Exercise details
From the article on debt-to-income ratios below, list every kind of debt it says to count as a fixed monthly expense.

Document
If you don’t know the answer to this question, it’s time to get serious about your finances. A debt-to-income ratio is a
key factor in your budgeting methods and if you are not clear on how your money is spent or how much you actually bring home, you will never be able to resist the trappings of debt.
Calculating Your Ratio
To understand your debt-to-income ratio, you need to add up the total amount of your fixed monthly expenses. These will include all your debts such as mortgage/rent, credit card bills, car loans, child support, and any loan payments. You will not include expenses that are not ‘fixed’ such as grocery bills, utilities, or debts that are to be paid off in the next two months. Then take your total income amount and subtract your fixed expenses. If the sum is low or even in the negative, you are already in financial trouble. You can see you are barely making ends meet even without taking into consideration utilities, groceries, and emergency money.
Too Much Debt?
Typically, your goal ratio should be 36% or less, meaning that your total debt should not go over 36% of your income. If your monthly income is $3000, your debts should not be more than $1080 a month. By doing the calculation, you can figure out how close to debt trouble you are. Any debts greater than 36% also means your credit score will be negatively affected and lenders reviewing your information for a loan will look unfavorably on your application because you have too much debt. Of course, each lender’s guidelines differ and while one lender may be okay with approving application for people with 36% debt ratio, another lender may be looking for 20% or lower.
When to Get Help
If you do the math and figure out you are bordering on debt trouble, it would be wise to start analyzing your current budget. You may need to start cutting expenses in every category or you may want to consider sources of supplemental income such as a second job. Depending on what kind of budget plan you have, cutting back on monthly expenses may be all that it takes to get back on track.

Data supplied
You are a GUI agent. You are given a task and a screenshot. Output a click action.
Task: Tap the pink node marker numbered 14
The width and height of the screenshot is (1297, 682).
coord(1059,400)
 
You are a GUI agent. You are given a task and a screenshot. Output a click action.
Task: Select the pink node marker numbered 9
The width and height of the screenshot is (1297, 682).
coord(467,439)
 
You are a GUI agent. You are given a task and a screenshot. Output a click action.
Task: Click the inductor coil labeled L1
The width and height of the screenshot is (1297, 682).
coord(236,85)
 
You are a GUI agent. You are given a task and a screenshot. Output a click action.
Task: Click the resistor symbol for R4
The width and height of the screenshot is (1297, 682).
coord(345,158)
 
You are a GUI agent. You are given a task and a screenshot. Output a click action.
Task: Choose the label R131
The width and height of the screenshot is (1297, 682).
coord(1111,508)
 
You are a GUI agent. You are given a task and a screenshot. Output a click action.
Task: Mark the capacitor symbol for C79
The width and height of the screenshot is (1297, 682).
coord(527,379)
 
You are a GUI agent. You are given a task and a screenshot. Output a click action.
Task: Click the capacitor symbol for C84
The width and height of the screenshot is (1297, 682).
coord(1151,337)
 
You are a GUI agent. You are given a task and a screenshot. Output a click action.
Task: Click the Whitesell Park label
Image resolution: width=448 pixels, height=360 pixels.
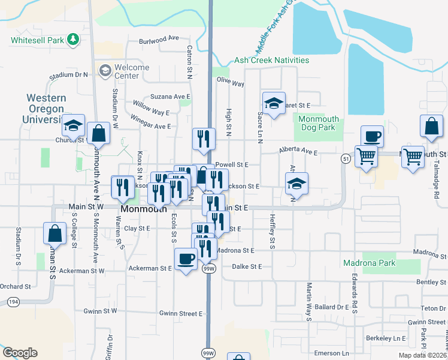point(37,40)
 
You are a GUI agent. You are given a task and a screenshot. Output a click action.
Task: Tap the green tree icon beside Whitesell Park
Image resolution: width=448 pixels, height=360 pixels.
point(73,40)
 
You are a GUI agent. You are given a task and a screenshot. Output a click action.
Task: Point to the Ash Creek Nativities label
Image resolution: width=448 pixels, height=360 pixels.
point(271,60)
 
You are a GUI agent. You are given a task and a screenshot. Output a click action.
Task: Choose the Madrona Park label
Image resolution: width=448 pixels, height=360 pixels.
point(370,263)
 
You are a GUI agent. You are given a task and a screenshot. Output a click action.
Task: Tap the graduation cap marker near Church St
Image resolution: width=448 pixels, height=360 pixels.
point(72,125)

Exercise output
- Mortgage/rent
- Credit card bills
- Car loans
- Child support
- Any loan payments